I can't ask him to be anything other than who he is, just as I can't ask myself to be anyone other than who I am. The new year arrived, and I awoke one day knowing that it was time. Time to let him and us and a big part of me go. I was calm, and there was clarity. It didn't hurt as much as it had when I thought about it in the past. Almost as if I had done all the breaking up in my head in the months prior. We let each other go from a place of deep love and respect, and even if it will hurt from time-to-time, we'll be okay. Sometimes, love just isn't enough.
This begins a new grieving process. Grieving for who we were, who I was, what we lost, and the future we could have had. Being together for 6 years and being in each others' lives for 7, we've spent most of our twenties with each other. We've seen each other through some fairly major milestones. We are, and will more than likely remain, each other's best friend. Saying goodbye is not a thing that we can do overnight; it will be something we do over and over again. Our lives are deeply intertwined, and now everyone else becomes collateral damage. Our families, who each adopted a new daughter or a new son, will walk this path with us too—Christmases, birthdays and special occasions will look different all over again. This year, life will look different all over again, and as change happens all around me, I can't help but wonder if the dust will ever settle for long enough to let me figure out what it is I want for myself, without being pulled in the direction of all the different lives I want to live.
Back to Mount Engadine—I'd booked this weekend away for us so that we could get away and reconnect after a difficult year. We never did anything for our 6th anniversary, and a weekend away right before Christmas seemed like the appropriate time to pause, be grateful for the year past (despite its turmoil) and look to the year ahead. There being no cell reception and limited WiFi at the lodge, we made personal rules not to look at our devices for any reason. Instead we talked by the fire and caught up on each others' lives; I journaled; we read our books in bed.
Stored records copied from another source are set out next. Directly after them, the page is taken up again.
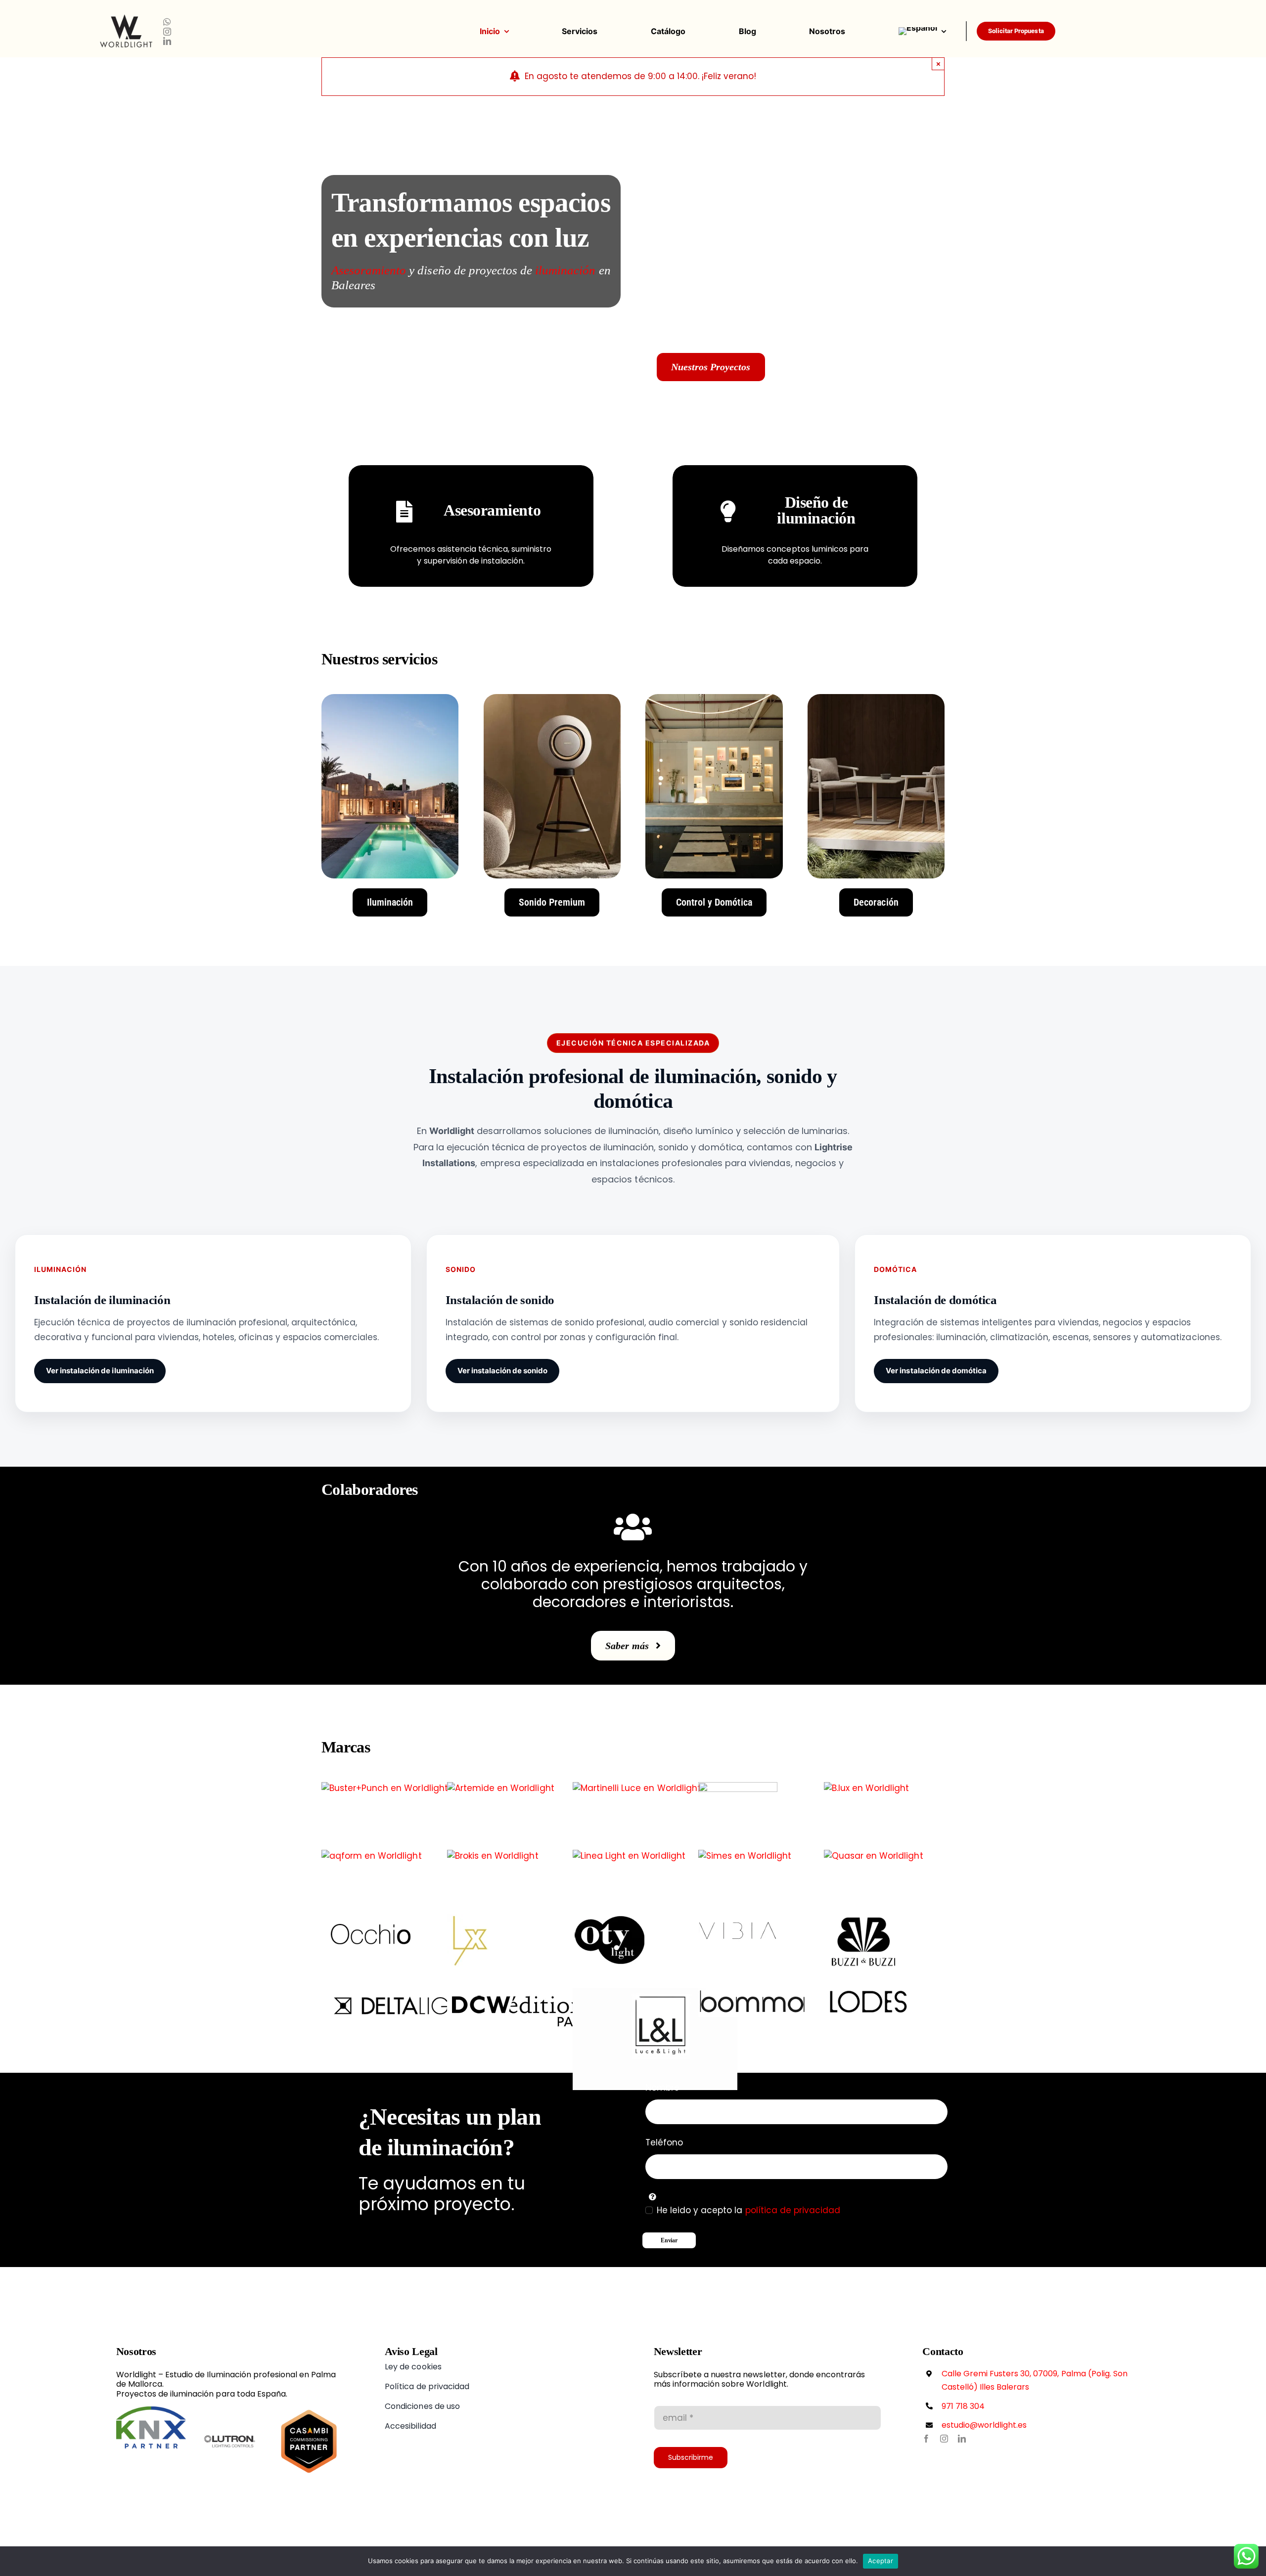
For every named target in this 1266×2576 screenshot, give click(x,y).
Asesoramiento (370, 270)
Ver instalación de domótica (936, 1370)
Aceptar (880, 2561)
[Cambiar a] (932, 31)
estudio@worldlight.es (984, 2425)
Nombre (662, 2088)
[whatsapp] (167, 21)
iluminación (566, 270)
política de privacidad (793, 2210)
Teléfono (664, 2142)
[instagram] (167, 32)
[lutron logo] (230, 2410)
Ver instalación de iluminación (100, 1370)
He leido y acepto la (748, 2210)
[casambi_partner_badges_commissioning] (309, 2410)
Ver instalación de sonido (502, 1370)
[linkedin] (167, 41)
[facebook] (926, 2439)
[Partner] (151, 2410)
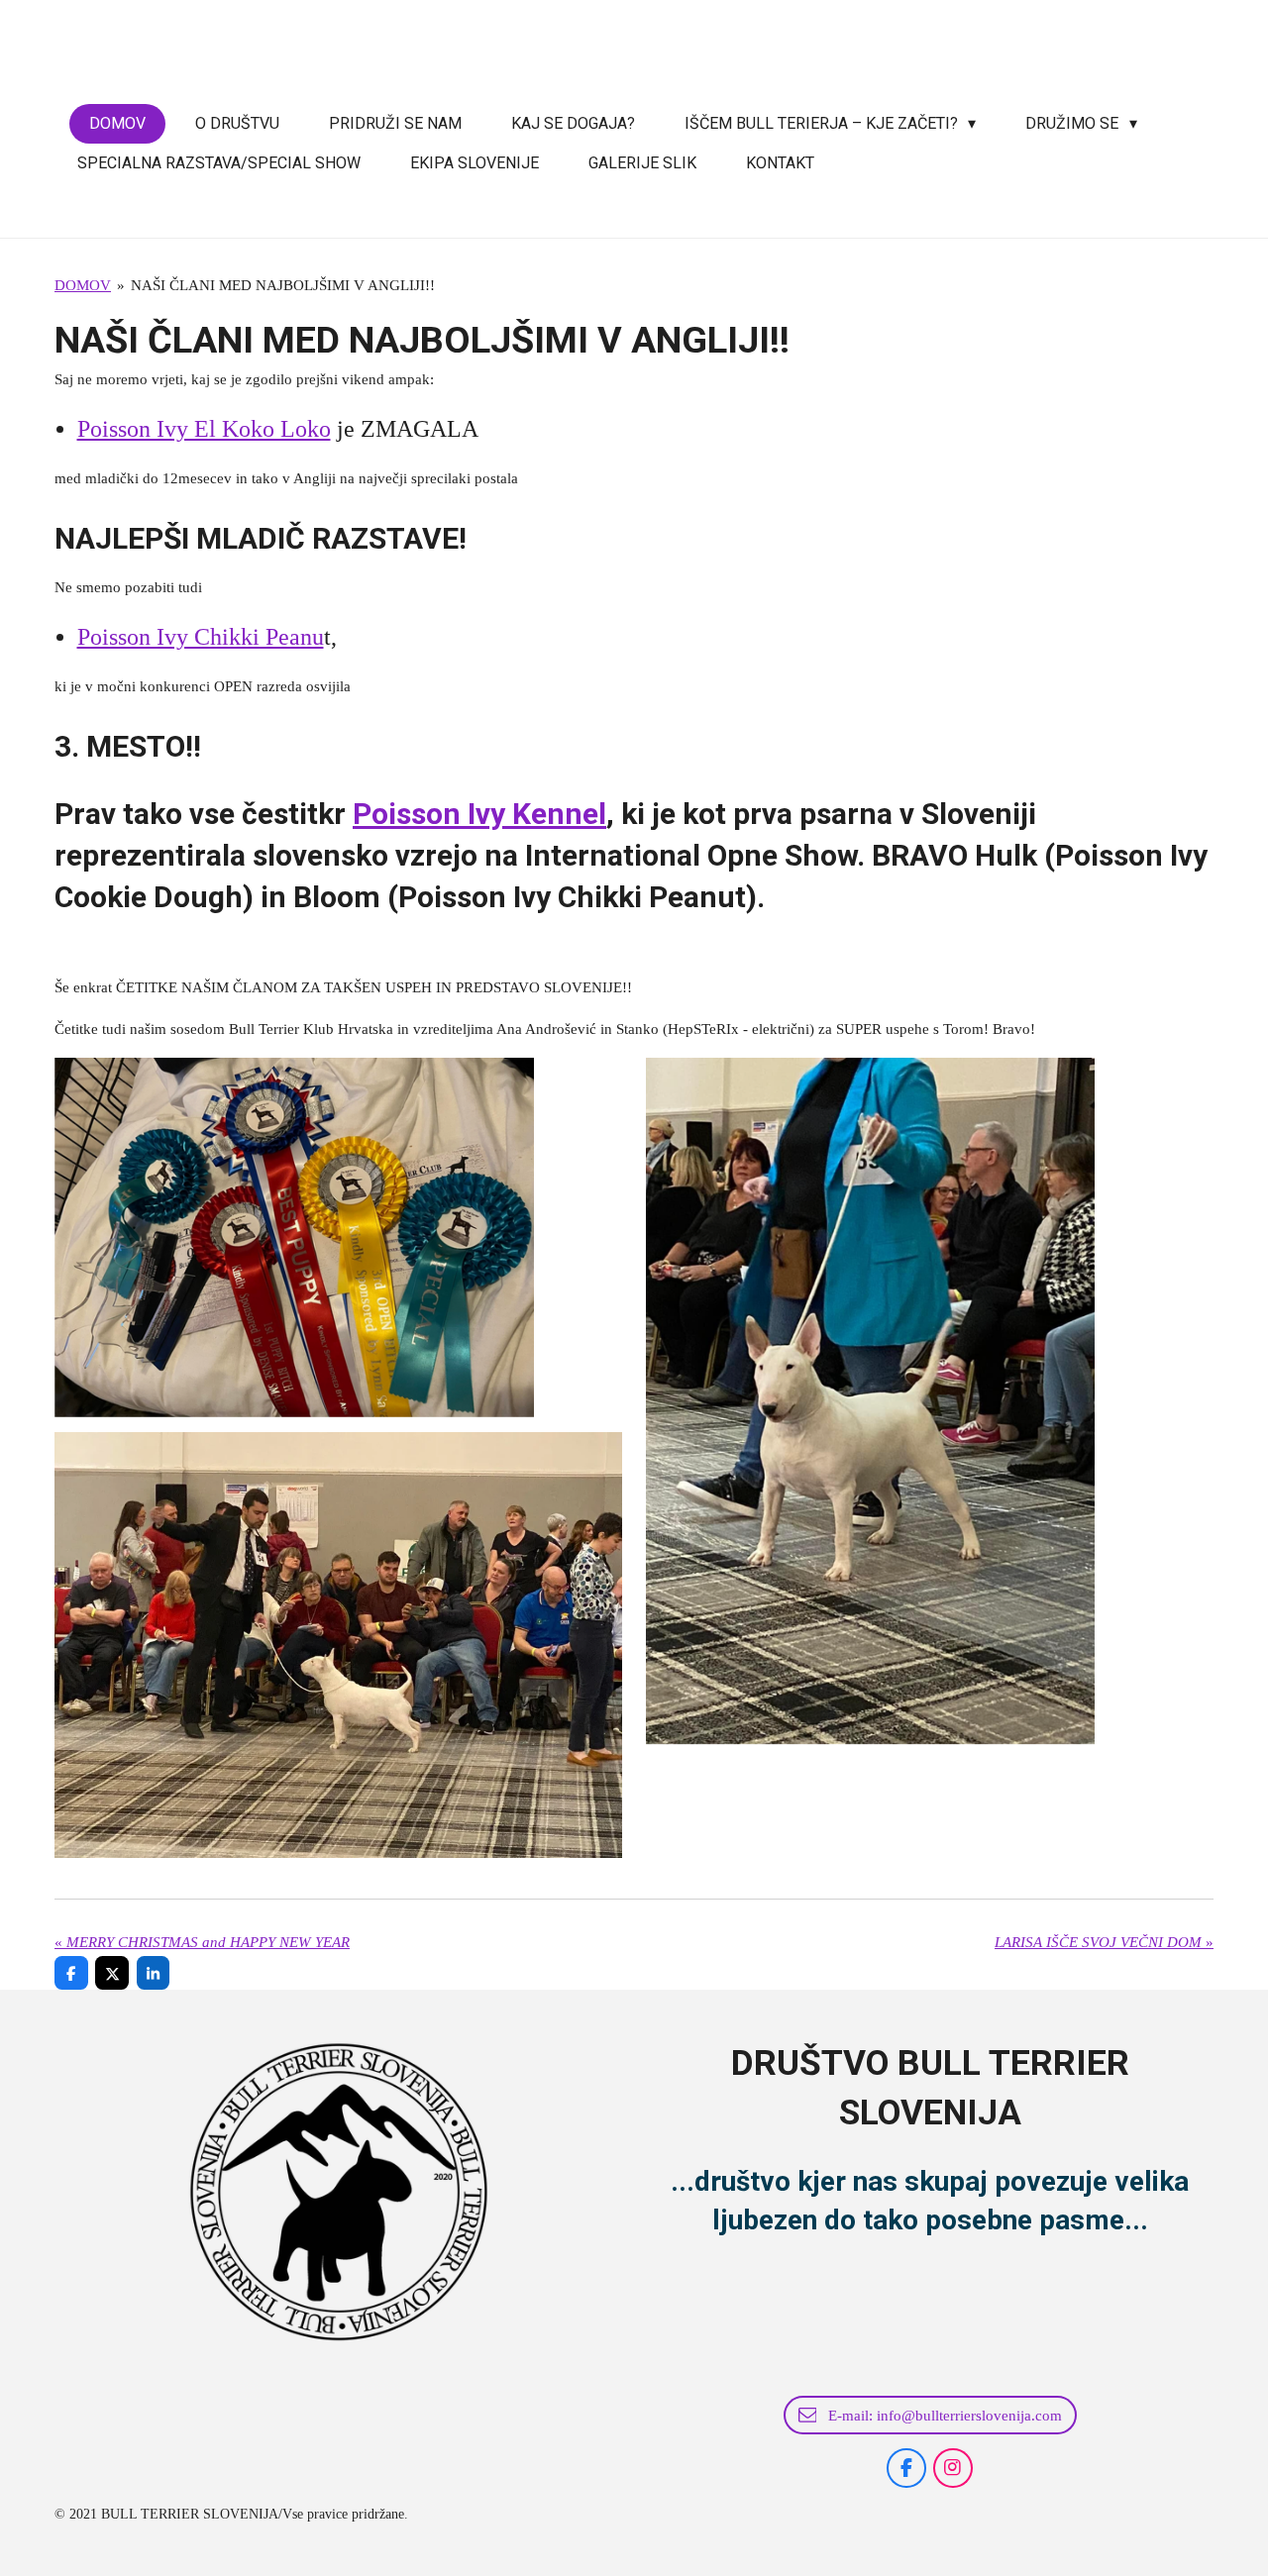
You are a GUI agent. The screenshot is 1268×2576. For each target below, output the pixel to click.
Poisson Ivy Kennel (479, 813)
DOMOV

We returned to simple moments of quiet, surrounded by the silent mountain wilderness. When I woke up at 3am on the first night, the world was so bright, the snow and the full moon collaborating to bathe everything in an eerie light that stops my heart every time I see it. The magic of how the world comes alive with no city lights; a show put on only by nature, igniting within me, time and again, a reverence for the universe we live in.
The next day, we hiked to Rummel Lake with a packed lunch and a lot of enthusiasm. I was so buoyant and content, for this weekend felt like the first real weekend of adventure we'd had in a long time, and may have been one of the very few hikes we did with just the two of us. We marvelled at the formation of frost and the clear detail of each snowflake on the ground and on the trees. Here, we have hoar frost: a deposit of ice crystals formed in clear, still weather, on objects exposed to the free air. It was one of those magical winter wonderland days, and just warm enough to avoid being uncomfortable—until we stood eating our lunch by the lake, which was still untouched by the day's sun. Despite our layers, -15ºC quickly became too much to bear.
I will be forever grateful for this weekend—a time of contentedness for us, not knowing that 5 weekends later we would be parting ways as lovers, and re-entering the world as friends.